MCP is no longer experimental — it is the connective tissue of enterprise AI, integrating LLM agents with databases, version control, cloud infrastructure, and business-logic tools. Yet the same authentication discipline applied to traditional API endpoints is routinely missing from MCP deployments. Developer teams integrate MCP tooling to accelerate AI capabilities, often without applying the security middleware that protects their existing APIs.
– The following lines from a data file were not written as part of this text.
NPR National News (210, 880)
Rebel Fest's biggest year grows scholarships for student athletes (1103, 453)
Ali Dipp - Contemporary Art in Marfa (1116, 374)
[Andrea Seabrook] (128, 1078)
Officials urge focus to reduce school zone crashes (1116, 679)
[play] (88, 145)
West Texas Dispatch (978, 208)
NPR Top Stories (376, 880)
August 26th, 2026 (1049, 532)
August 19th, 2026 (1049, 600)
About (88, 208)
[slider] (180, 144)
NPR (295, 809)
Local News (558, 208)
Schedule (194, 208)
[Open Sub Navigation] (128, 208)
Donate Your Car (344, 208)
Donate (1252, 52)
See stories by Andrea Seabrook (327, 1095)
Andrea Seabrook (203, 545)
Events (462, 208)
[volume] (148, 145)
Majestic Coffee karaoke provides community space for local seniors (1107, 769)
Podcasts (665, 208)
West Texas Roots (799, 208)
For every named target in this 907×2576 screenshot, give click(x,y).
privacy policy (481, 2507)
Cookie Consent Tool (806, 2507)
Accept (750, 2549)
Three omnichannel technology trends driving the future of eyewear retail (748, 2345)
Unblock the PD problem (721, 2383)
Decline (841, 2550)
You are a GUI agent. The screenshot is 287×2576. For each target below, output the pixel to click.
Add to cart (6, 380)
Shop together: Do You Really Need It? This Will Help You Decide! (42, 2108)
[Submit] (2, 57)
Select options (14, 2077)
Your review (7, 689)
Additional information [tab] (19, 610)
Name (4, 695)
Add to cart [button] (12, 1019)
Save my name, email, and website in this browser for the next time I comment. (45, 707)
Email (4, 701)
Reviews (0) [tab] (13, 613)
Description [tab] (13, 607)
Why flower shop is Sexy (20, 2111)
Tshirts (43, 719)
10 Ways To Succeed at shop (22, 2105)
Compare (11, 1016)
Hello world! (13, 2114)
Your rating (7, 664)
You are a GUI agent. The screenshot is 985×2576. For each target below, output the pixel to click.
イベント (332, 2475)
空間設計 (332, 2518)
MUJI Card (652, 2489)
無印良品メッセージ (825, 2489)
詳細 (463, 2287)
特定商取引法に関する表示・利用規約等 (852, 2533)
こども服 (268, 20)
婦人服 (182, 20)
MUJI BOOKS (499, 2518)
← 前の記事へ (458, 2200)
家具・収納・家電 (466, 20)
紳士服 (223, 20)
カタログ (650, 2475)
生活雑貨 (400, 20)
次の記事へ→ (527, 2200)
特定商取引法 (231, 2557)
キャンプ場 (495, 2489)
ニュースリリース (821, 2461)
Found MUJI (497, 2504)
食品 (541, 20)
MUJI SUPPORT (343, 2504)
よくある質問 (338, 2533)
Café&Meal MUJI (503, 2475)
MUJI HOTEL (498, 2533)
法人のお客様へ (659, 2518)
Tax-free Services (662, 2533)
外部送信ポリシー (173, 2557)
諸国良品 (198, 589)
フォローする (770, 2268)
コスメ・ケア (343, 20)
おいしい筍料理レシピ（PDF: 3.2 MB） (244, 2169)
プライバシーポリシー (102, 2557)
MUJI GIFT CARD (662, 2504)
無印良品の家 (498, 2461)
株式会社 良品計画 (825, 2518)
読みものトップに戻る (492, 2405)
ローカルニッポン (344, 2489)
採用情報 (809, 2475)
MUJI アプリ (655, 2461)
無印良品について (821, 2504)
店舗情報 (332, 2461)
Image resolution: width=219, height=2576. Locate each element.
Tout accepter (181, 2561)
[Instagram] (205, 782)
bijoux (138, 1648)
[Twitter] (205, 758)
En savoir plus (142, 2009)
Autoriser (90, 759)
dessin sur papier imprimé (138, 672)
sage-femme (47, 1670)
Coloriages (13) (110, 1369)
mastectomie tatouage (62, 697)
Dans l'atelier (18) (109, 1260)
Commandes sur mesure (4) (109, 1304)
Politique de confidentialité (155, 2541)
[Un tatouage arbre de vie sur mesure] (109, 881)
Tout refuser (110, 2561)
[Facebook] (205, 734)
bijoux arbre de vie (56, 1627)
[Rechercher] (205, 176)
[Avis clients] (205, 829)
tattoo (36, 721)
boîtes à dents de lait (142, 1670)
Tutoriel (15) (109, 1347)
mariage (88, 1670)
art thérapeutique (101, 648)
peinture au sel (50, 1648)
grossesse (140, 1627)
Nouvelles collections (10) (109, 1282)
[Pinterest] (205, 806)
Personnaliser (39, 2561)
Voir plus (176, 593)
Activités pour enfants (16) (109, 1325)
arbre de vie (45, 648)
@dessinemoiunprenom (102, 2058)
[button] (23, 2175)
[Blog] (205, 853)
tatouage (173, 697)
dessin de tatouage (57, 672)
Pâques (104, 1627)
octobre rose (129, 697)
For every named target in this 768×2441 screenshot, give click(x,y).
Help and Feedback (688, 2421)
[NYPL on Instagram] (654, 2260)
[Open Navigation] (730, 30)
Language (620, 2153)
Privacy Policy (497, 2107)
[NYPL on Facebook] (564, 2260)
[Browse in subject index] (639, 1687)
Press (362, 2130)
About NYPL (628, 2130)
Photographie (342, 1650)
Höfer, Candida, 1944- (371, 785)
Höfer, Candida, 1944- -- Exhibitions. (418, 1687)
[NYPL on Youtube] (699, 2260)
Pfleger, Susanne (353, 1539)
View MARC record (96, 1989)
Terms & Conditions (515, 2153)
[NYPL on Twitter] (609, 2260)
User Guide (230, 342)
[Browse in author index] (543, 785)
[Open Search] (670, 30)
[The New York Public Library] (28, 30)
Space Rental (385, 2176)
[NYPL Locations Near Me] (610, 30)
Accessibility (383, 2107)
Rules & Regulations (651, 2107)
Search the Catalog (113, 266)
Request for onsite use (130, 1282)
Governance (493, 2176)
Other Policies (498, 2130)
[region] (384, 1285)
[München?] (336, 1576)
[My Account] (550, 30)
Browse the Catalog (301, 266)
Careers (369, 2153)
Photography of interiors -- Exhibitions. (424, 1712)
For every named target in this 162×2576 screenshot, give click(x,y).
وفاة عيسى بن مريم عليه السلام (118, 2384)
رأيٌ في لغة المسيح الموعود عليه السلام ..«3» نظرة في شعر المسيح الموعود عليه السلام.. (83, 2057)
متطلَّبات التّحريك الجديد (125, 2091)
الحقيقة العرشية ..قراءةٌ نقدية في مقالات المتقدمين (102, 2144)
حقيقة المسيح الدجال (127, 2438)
The vulnerability chain here (unauthenticated MCP → unrestricted proxy → SSRF to IMDS → LFI → credential exfiltration) is not a sophisticated zero-day; it is a straightforward exploitation of basic misconfiguration in infrastructure that most security programs have not yet caught up with.

What to do

  • Enforce authentication on all MCP endpoints at the protocol layer — no exceptions for internal or staging deployments.
  • Restrict proxy tool inputs to an explicit allowlist of permitted domains and block all internal IP ranges.
  • Require IMDSv2 on all EC2 instances to block SSRF-to-IMDS attacks.
  • Rotate any IAM credentials and environment-variable secrets that may have been accessible during the exposure window.
  • Implement continuous AI attack surface monitoring to detect new MCP exposures as your environment changes.